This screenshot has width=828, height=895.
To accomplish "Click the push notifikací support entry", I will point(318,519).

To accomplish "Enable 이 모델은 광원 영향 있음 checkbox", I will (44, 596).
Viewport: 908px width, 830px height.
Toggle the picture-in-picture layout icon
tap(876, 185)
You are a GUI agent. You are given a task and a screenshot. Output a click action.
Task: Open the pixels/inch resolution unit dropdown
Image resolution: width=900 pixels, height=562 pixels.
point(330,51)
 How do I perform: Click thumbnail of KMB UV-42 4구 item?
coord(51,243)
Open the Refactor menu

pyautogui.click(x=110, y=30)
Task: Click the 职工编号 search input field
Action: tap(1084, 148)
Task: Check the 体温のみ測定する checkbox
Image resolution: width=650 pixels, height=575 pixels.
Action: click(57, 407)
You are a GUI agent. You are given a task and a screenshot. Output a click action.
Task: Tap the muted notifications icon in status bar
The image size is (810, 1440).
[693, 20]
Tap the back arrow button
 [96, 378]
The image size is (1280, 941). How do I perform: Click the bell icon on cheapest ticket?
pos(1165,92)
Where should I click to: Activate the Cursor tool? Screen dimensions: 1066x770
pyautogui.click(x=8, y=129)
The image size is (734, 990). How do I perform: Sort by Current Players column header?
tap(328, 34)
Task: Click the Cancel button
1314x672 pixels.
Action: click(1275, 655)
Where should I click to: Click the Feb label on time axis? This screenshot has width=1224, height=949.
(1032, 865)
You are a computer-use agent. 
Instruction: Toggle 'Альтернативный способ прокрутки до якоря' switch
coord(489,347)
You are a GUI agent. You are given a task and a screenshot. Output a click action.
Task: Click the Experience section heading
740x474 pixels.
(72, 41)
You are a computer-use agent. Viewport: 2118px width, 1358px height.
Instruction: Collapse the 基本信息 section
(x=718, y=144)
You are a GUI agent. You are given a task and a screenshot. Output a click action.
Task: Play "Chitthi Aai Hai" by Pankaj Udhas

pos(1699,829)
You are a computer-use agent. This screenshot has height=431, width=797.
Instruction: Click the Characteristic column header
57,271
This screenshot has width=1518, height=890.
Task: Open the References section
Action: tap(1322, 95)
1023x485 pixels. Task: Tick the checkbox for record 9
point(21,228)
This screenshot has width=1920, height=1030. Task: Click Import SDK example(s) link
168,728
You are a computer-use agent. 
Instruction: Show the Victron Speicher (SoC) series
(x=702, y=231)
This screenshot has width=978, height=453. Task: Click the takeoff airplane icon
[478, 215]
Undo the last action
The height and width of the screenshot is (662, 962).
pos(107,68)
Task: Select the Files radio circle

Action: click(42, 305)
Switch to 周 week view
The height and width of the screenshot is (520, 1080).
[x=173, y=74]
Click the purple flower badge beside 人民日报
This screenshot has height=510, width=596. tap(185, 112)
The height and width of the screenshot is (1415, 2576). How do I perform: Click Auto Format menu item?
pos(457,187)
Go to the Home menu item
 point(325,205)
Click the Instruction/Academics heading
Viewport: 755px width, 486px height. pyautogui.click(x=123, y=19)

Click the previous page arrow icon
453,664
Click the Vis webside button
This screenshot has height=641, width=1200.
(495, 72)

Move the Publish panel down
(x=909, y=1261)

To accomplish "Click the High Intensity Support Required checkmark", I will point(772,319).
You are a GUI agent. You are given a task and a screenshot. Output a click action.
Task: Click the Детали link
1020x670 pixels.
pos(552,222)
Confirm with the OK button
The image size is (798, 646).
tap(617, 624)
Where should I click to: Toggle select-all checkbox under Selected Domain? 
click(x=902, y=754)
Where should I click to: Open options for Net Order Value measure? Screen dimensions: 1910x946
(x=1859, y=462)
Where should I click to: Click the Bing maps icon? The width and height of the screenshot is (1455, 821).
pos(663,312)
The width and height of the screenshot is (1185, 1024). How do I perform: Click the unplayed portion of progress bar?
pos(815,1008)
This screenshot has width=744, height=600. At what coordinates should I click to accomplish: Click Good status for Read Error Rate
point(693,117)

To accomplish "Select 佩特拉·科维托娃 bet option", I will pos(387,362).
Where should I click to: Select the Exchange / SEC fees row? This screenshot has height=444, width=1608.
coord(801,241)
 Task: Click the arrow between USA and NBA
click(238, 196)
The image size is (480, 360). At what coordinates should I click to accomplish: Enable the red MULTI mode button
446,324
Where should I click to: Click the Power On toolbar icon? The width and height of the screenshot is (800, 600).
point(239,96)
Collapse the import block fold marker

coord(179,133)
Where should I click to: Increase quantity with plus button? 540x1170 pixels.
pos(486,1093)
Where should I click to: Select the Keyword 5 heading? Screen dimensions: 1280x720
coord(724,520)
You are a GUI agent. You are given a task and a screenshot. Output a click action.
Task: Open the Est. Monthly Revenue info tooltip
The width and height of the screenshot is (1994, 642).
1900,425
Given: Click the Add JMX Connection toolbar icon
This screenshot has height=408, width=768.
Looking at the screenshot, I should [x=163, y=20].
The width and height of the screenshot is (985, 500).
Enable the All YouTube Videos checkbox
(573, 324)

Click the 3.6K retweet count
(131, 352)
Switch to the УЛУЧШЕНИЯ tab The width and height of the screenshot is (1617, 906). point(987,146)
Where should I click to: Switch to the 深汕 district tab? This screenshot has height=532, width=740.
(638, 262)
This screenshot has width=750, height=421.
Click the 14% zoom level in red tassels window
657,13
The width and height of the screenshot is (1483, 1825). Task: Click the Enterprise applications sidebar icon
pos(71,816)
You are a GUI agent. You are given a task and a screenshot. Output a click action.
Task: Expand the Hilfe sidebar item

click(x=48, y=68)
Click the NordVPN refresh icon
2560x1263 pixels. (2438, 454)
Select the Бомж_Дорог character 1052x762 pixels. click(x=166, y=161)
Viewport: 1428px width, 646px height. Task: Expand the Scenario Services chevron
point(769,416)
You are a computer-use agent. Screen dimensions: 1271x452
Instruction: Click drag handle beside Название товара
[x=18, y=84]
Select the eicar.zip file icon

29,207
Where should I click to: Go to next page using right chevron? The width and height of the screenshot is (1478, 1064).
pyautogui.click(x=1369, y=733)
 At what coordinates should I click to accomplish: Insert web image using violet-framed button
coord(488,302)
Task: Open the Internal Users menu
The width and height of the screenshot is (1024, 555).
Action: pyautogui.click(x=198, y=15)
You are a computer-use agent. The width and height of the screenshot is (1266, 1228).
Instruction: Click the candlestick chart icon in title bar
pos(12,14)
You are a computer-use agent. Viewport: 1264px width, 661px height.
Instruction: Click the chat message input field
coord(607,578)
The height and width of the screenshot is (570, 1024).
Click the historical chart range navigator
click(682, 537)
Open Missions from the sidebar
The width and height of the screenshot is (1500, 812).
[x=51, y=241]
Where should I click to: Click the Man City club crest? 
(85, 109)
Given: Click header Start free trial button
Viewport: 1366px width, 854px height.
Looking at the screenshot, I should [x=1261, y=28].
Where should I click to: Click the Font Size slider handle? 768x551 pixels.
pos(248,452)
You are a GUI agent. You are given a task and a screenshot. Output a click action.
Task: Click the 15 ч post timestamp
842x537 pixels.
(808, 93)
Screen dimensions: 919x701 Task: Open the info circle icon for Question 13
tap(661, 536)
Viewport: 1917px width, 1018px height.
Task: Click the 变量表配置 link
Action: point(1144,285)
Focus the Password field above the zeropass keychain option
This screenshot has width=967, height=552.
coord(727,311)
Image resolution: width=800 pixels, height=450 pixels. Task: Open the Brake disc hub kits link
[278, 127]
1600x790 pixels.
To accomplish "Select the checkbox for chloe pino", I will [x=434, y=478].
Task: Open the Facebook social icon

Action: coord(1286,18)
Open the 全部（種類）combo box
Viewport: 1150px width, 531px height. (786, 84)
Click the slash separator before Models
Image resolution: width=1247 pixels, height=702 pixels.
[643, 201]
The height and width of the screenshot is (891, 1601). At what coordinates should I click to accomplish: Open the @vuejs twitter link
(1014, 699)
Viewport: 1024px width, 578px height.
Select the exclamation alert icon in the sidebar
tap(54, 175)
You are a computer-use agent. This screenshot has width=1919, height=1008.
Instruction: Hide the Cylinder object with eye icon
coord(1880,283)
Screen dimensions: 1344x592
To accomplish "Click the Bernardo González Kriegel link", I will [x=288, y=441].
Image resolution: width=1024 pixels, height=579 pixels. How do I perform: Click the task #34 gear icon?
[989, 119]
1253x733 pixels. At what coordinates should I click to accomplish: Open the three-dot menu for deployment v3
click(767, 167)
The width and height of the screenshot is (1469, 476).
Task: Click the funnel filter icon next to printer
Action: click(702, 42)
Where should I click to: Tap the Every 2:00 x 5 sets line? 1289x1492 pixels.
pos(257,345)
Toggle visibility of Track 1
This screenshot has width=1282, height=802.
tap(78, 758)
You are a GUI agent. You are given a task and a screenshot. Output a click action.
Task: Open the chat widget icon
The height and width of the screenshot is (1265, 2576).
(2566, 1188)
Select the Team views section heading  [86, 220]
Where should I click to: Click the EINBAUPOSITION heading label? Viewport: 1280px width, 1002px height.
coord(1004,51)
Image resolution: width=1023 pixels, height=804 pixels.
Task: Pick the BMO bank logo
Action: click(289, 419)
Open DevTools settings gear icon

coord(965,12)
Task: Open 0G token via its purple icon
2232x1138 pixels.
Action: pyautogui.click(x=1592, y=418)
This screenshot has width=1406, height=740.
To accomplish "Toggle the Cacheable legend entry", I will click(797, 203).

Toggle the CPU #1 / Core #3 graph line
*-*-*
After locating the line that contains "Task: Click the Experience section heading", please copy exactly every line from the start of the records through it, and nothing else.

This screenshot has width=828, height=895.
To accomplish "Click the push notifikací support entry", I will point(318,519).

To accomplish "Enable 이 모델은 광원 영향 있음 checkbox", I will (44, 596).
Viewport: 908px width, 830px height.
Toggle the picture-in-picture layout icon
tap(876, 185)
You are a GUI agent. You are given a task and a screenshot. Output a click action.
Task: Open the pixels/inch resolution unit dropdown
Image resolution: width=900 pixels, height=562 pixels.
point(330,51)
 How do I perform: Click thumbnail of KMB UV-42 4구 item?
coord(51,243)
Open the Refactor menu

pyautogui.click(x=110, y=30)
Task: Click the 职工编号 search input field
Action: tap(1084, 148)
Task: Check the 体温のみ測定する checkbox
Image resolution: width=650 pixels, height=575 pixels.
Action: click(57, 407)
You are a GUI agent. You are given a task and a screenshot. Output a click action.
Task: Tap the muted notifications icon in status bar
The image size is (810, 1440).
[693, 20]
Tap the back arrow button
 [96, 378]
The image size is (1280, 941). How do I perform: Click the bell icon on cheapest ticket?
pos(1165,92)
Where should I click to: Activate the Cursor tool? Screen dimensions: 1066x770
pyautogui.click(x=8, y=129)
The image size is (734, 990). How do I perform: Sort by Current Players column header?
tap(328, 34)
Task: Click the Cancel button
1314x672 pixels.
Action: click(1275, 655)
Where should I click to: Click the Feb label on time axis? This screenshot has width=1224, height=949.
(1032, 865)
You are a computer-use agent. 
Instruction: Toggle 'Альтернативный способ прокрутки до якоря' switch
coord(489,347)
You are a GUI agent. You are given a task and a screenshot. Output a click action.
Task: Click the Experience section heading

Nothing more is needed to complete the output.